In November 2006, Rostovtsev announced his retirement due to disagreements with the Russian Biathon Union.

==Biathlon results==
All results are sourced from the International Biathlon Union.

===Olympic Games===
1 medal (1 silver)

| Event | Individual | Sprint | Pursuit | Mass start | Relay |
|---|---|---|---|---|---|
| United States 2002 Salt Lake City | 6th | 6th | 5th | —N/a | 4th |
| Italy 2006 Turin | 13th | — | — | — | Silver |

- Mass start was added as an event in 2006.

===World Championships===
9 medals (3 gold, 6 silver)

| Event | Individual | Sprint | Pursuit | Mass start | Team | Relay | Mixed relay |
|---|---|---|---|---|---|---|---|
| SVK 1997 Brezno-Osrblie | — | 29th | 16th | —N/a | — | 8th | —N/a |
| FIN 1999 Kontiolahti | 7th | 51st | 35th | — | —N/a | Silver | —N/a |
| NOR 2000 Oslo Holmenkollen | 14th | Silver | Silver | Silver | —N/a | Gold | —N/a |
| SLO 2001 Pokljuka | 8th | Gold | Gold | 14th | —N/a | 4th | —N/a |
| NOR 2002 Oslo Holmenkollen | —N/a | —N/a | —N/a | 21st | —N/a | —N/a | —N/a |
| RUS 2003 Khanty-Mansiysk | 14th | 63rd | — | 23rd | —N/a | Silver | —N/a |
| GER 2004 Oberhof | 16th | — | — | — | —N/a | — | —N/a |
| AUT 2005 Hochfilzen | 47th | — | — | — | —N/a | Silver | — |

- During Olympic seasons competitions are only held for those events not included in the Olympic program.
  - Team was removed as an event in 1998, and mass start was added in 1999 with the mixed relay being added in 2005.

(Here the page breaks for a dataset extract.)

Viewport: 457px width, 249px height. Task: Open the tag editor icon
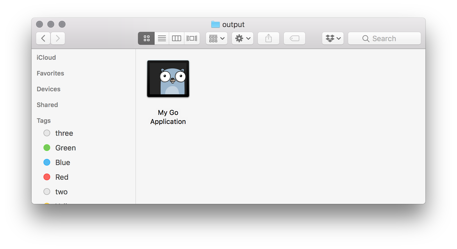[294, 38]
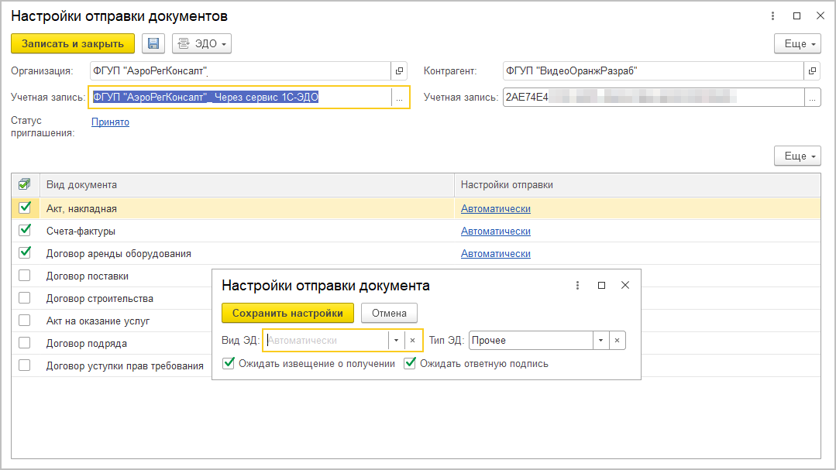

===Individual victories===
7 victories (2 In, 2 Sp, 3 Pu)

| Season | Date | Location | Discipline | Level |
| 1998–99 1 victory (1 In) | 16 December 1998 | SVK Brezno-Osrblie | 20 km individual | Biathlon World Cup |
| 2000–01 2 victories (1 Sp, 1 Pu) | 3 February 2001 | SLO Pokljuka | 10 km sprint | Biathlon World Championships |
| 4 February 2001 | SLO Pokljuka | 12.5 km pursuit | Biathlon World Championships |
| 2001–02 4 victories (1 In, 1 Sp, 2 Pu) | 13 December 2001 | SLO Pokljuka | 20 km individual | Biathlon World Cup |
| 9 January 2002 | GER Oberhof | 10 km sprint | Biathlon World Cup |
| 11 January 2002 | GER Oberhof | 12.5 km pursuit | Biathlon World Cup |
| 10 March 2002 | SWE Östersund | 12.5 km pursuit | Biathlon World Cup |

- Results are from UIPMB and IBU races which include the Biathlon World Cup, Biathlon World Championships and the Winter Olympic Games.